Langsam erhob ich mich. Versuchte, nach meiner Magie zu greifen. Ich spürte ein leises Flackern innerhalb meines Körpers. Doch ansonsten war da nichts. Es war zu nichts zu gebrauchen. Ich würde niemals mehr in die Köpfe anderer Leute sehen. Würde niemandem mehr mit Hilfe meines Blickes Schmerzen zufügen.

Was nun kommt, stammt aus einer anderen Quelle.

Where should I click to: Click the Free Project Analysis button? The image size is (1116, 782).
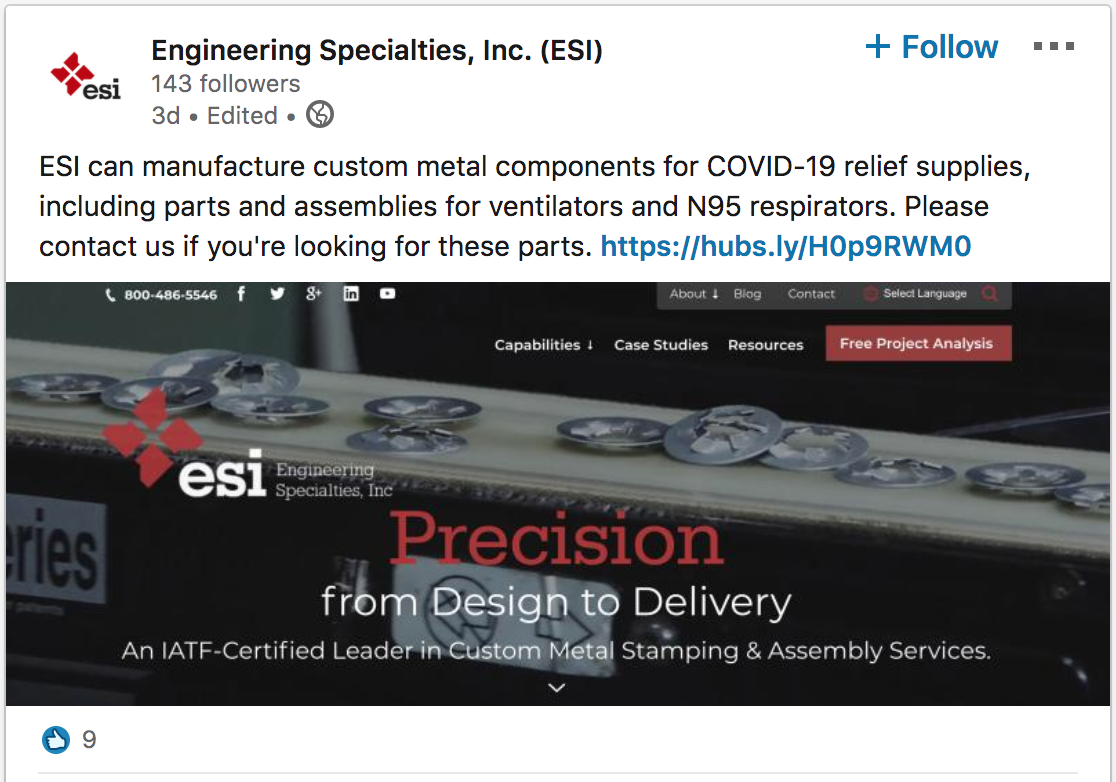[917, 343]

Meine Obscuraseite war beinahe nutzlos. Also stand ich wieder komplett auf Null. Nun würde ich mich auf meine Hexen- und meine Vampirseite verlassen müssen. Und ich hatte kaum Erfahrungen damit, da ich mich zum Großteil nur auf meine Obscuraseite verlassen hatte. Die beiden anderen Seiten waren mir beinahe gänzlich unbekannt. Mein Blick legte sich auf das Schloss. Ich würde nicht weiterhin auf das Internat gehen können. Dort gab es für mich nichts mehr zu lernen. Niemand konnte mir beibringen, wie ich meine anderen Seiten zu nutzen hatte. Die Einzige, die das gekonnt hätte, war tot und hätte sich mir niemals offenbart, wäre dieser Tag nicht gekommen. Oder ihr Tod.

Ich war auf mich gestellt. Musste selbst die unerforschten Kräfte erkunden. Musste selbst lernen, wie ich mit ihnen umzugehen hatte. Und kein Elementary- oder Obscurainternat der Welt konnte mir dabei helfen.

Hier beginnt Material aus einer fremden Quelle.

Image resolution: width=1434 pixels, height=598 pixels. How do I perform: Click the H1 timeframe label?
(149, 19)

"RHEA!", hörte ich auf einmal meinen Vater schreien, der auf uns zu gerannt kam und sich neben seiner toten Frau auf die Knie warf. "RHEA!" Mein Vater packte seine Frau an den Schulter und began ihren leblosen Körper zu schütteln. Schweigend saß ich daneben. Ich kam mir irgendwie fehl am Platz vor. Zumal ich die Trauer meines Vaters noch nicht einmal wirklich teilen konnte. Schluchzend brach mein Vater neben meiner Mutter zusammen. "Rhea!", wimmerte er. Immer und immer wieder. Ich wusste nicht, was ich tun sollte. Wahrscheinlich hätte ich ihn trösten sollen. Aber wie? Mir fielen keine Worte ein, die den Schmerz meines Vaters hätten lindern können.

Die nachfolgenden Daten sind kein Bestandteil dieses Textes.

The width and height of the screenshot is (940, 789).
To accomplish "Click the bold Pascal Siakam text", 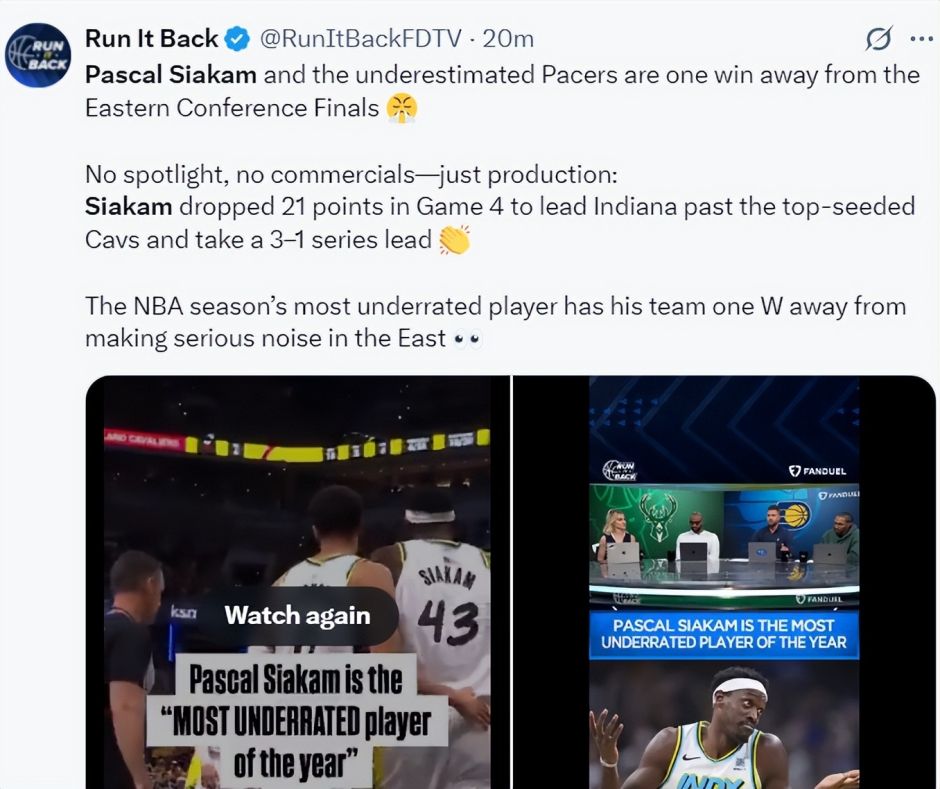I will pos(171,75).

Irgendwann richtete sich mein Vater halbwegs auf und sah zu mir. Tränen strömten unkontrolliert über sein Gesicht und seine Augen spiegelten seinen Schmerz wieder. "Was ... Was hat sie zu dir gesagt?", wollte er mit bebender Stimme wissen. Er sah gebrochen aus.
Sollte ich ihm wirklich sagen, was sie mir erzählt hatte? Was sie mir angetan hatte? Würde er mir überhaupt glauben?

"Es war die ganze Zeit über sie.", brachte ich heraus. Meine Stimme war tonlos und mein Blick leer. "Sie war die mächtigste Obscura. Nicht ich. Es war niemals ich. Sie sagte mir, ich sei als Baby so unglaublich schwach gewesen. Und bevor sie mich weggab, schob sie mir einen Teil ihrer Kraft in den Körper, um mich zur Zielscheibe der Jäger zu machen. Damit niemand sie und ihre Macht bemerkte. Damit sie sich auf mich konzentrierten." Ich achtete nicht auf die Reaktion meines Vaters. Nicht einmal darauf, ob er mir glaubte. "Sie ist Schuld an allem, was mein Leben bisher schwer gemacht hat. Und nun, da sie tot ist, ist auch ihre Kraft in mir fort." Ich machte mir nicht die Mühe, ihm durch meine Erinnerungen zu zeigen, dass das die Wahrheit war. Es würde vermutlich sowieso nicht funktionieren. Wortlos erhob ich mich, wandte der Leiche meiner Mutter den Rücken zu und lief zum Wald. Ich brauchte Ruhe. Ruhe von allem. Außerdem musste ich mir erst einmal über meine eigenen Gedanken klar werden.